Abstract
Purpose
Pexidartinib (PLX3397) is a colony-stimulating factor-1 receptor (CSF-1R) inhibitor under clinical evaluation for potential CNS tumor treatment. This study aims to evaluate plasma pharmacokinetic parameters and estimate CNS penetrance of pexidartinib in a non-human primate (NHP) cerebrospinal fluid (CSF) reservoir model.
Methods
Five male rhesus macaques, each with a previously implanted subcutaneous CSF ventricular reservoir and central venous lines, were used. NHPs received a single dose of 40 mg/kg pexidartinib (human equivalent dose of 800 mg/m2), administered orally as 200 mg tablets. Serial paired samples of blood and CSF were collected at 0–8, 24, 48, and 72 h. Pex-idartinib concentrations were assayed by Integrated Analytical Solutions, Inc. (Berkeley, CA, USA) using HPLC/MS/MS. Pharmacokinetic (PK) analysis was performed using noncompartmental methods.
Results
Samples from four NHPs were evaluable. Average (± SD) plasma PK parameters were as follows: Cmax = 16.50 (± 6.67) μg/mL; Tmax = 5.00 (± 2.58) h; AUC last = 250.25 (± 103.76) h*μg/mL; CL = 0.18 (± 0.10) L/h/kg. In CSF, pexidarti-n ib was either quantifiable (n = 2), with Cmax values of 16.1 and 10.1 ng/mL achieved 2–4 h after plasma Tmax, or undetected at all time points (n = 2, LLOQCSF = 5 ng/mL).
Conclusion
Pexidartinib was well-tolerated in NHPs, with no Grade 3 or Grade 4 toxicities. The CSF penetration of pex-idartinib after single-dose oral administration to NHPs was limited.
Keywords: Central nervous system, Pharmacokinetics, Brain tumor, Macrophage, Tyrosine kinase inhibitor, Glioma
Introduction
Drug delivery to the central nervous system (CNS) must overcome protective barriers between CNS tissue and vasculature. These barriers utilize cellular tight junctions and efflux transporters to prevent toxic substances from accessing CNS tissue unless they can passively diffuse or bind to specific transport proteins. Many anticancer drugs lack the physicochemical properties necessary to cross these barriers. Despite their efficacy against tumors in systemically accessible regions of the body, chemotherapeutic agents demonstrate minimal efficacy against gliomas in part due to insufficient CNS exposure. Even if a drug is able to penetrate certain regions of a glioma, its permeability can be restricted at other regions due to barrier heterogeneity and variable tumor disruption of the barrier [1, 2].

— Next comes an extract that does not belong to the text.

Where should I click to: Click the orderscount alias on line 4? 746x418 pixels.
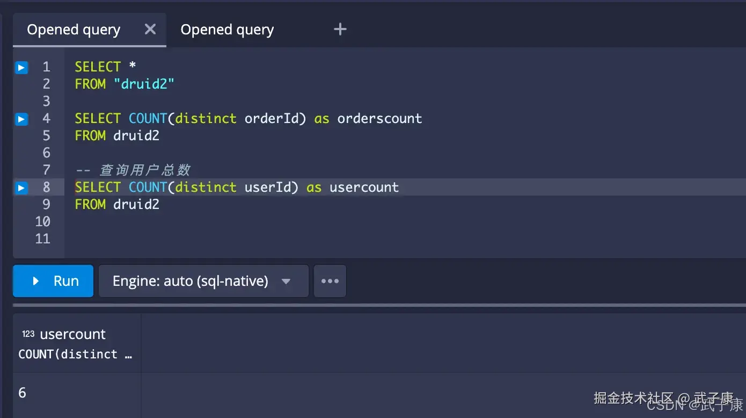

Alternatives to pharmacotherapy are also limited for high-grade CNS tumors. Gliomas are often located near vital brain structures, and glioma cells diffusely infiltrate surrounding tissue, making total surgical resection unlikely [3]. Radiotherapy may have an effect on malignant gliomas in the short-term, but it only minimally extends patient survival [4]. Therefore, there is a critical need for CNS-penetrant anticancer drugs to be identified and pursued.
Pexidartinib (PLX3397), an inhibitor of macrophage colony-stimulating factor receptor (CSF-1R), is FDA approved for adults with tenosynovial giant cell tumor and under investigation for CNS tumors [5]. Within the tumor microenvironment, macrophages can serve both pro-inflammatory and immuno-suppressive roles, the latter of which supports tumor growth by promoting angiogenesis and limiting the adaptive immune response against tumor cells [6]. CSF-1 is a growth factor that regulates macrophage proliferation and differentiation; it appears to contribute to a positive feedback loop between tumor cells, which secrete CSF-1, and macrophages, which respond with tumor-promoting activity [7]. Depleting endogenous CSF-1 in mice causes a macrophage deficiency that is associated with a significant reduction in tumor stroma and vasculature; introducing exogenous CSF-1 has the opposite effect [8]. Pexidartinib mimics CSF-1 depletion by blocking the activity of CSF-1 at its receptor tyrosine kinase, potentially limiting the support that tumors receive from macrophages in their microenvironment [9].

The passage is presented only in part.